### WHAT TO PRODUCE
Update the records below by changing "emoji picker" to "emoji panel" and keeping everything else unchanged. Leave the pictures out of your answer.
--- GIVEN INFORMATION ---
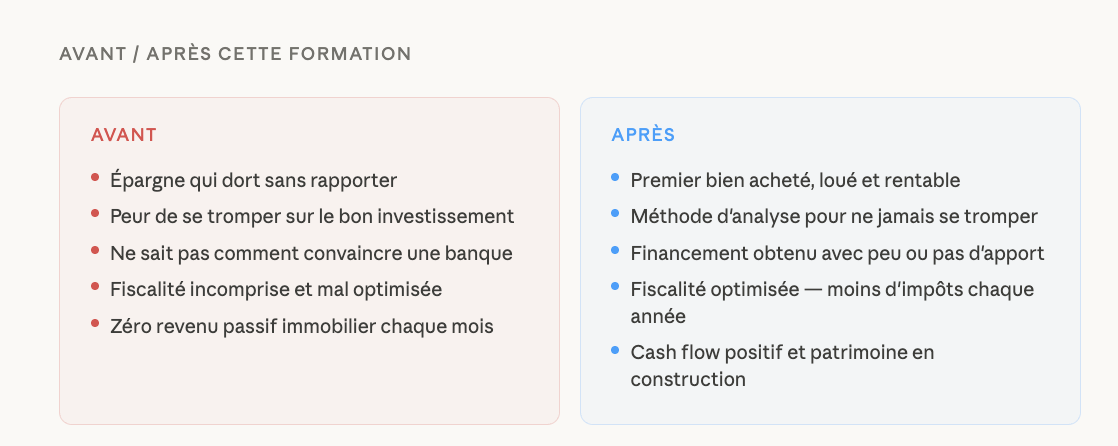Click "Peur de se tromper sur le bon investissement"

click(x=312, y=217)
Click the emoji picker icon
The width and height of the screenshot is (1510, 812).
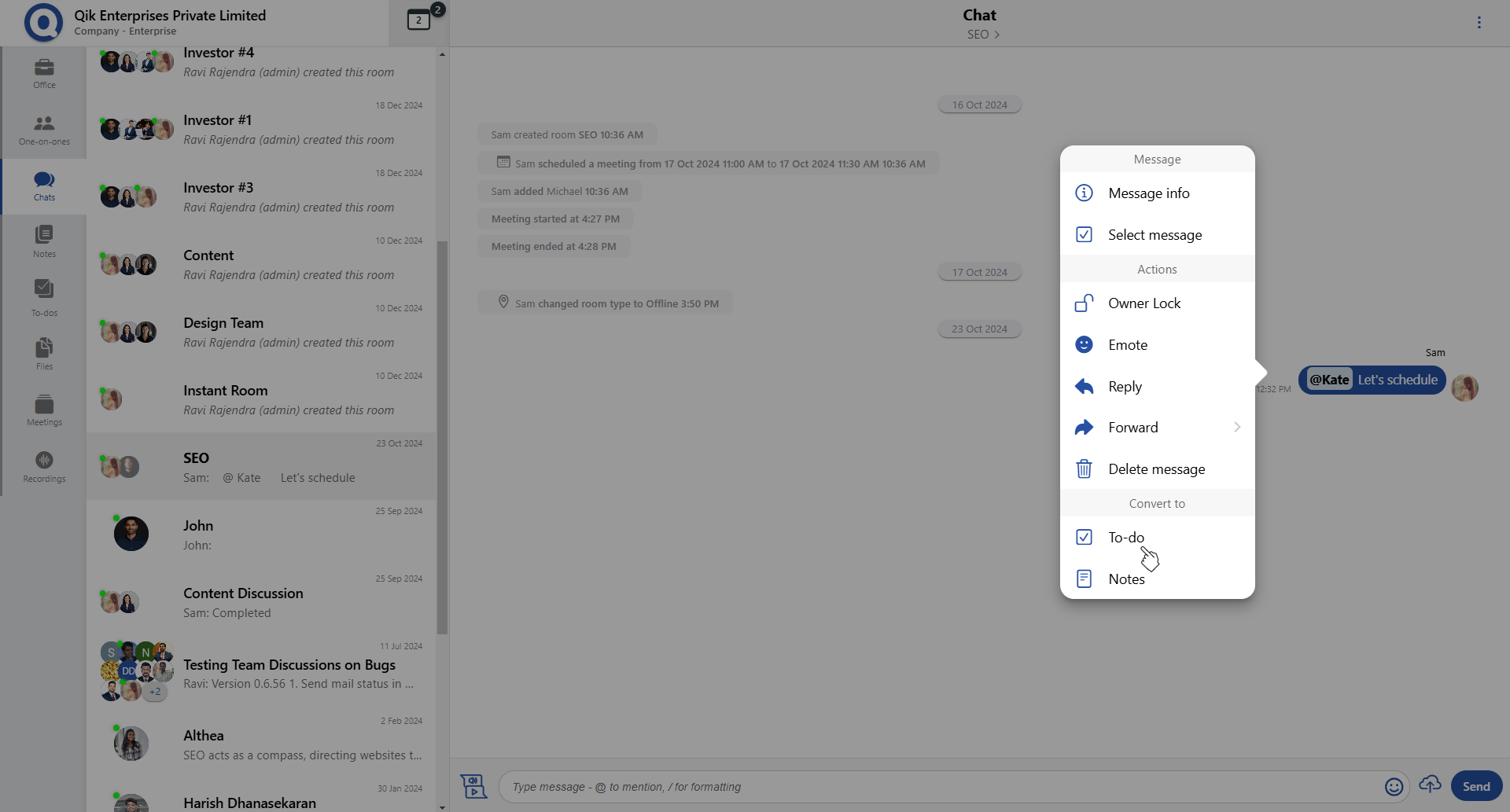(x=1394, y=787)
---
### RIGHT ANSWER
Click "Peur de se tromper sur le bon investissement"

click(x=312, y=217)
Click the emoji panel icon
The width and height of the screenshot is (1510, 812).
(x=1394, y=787)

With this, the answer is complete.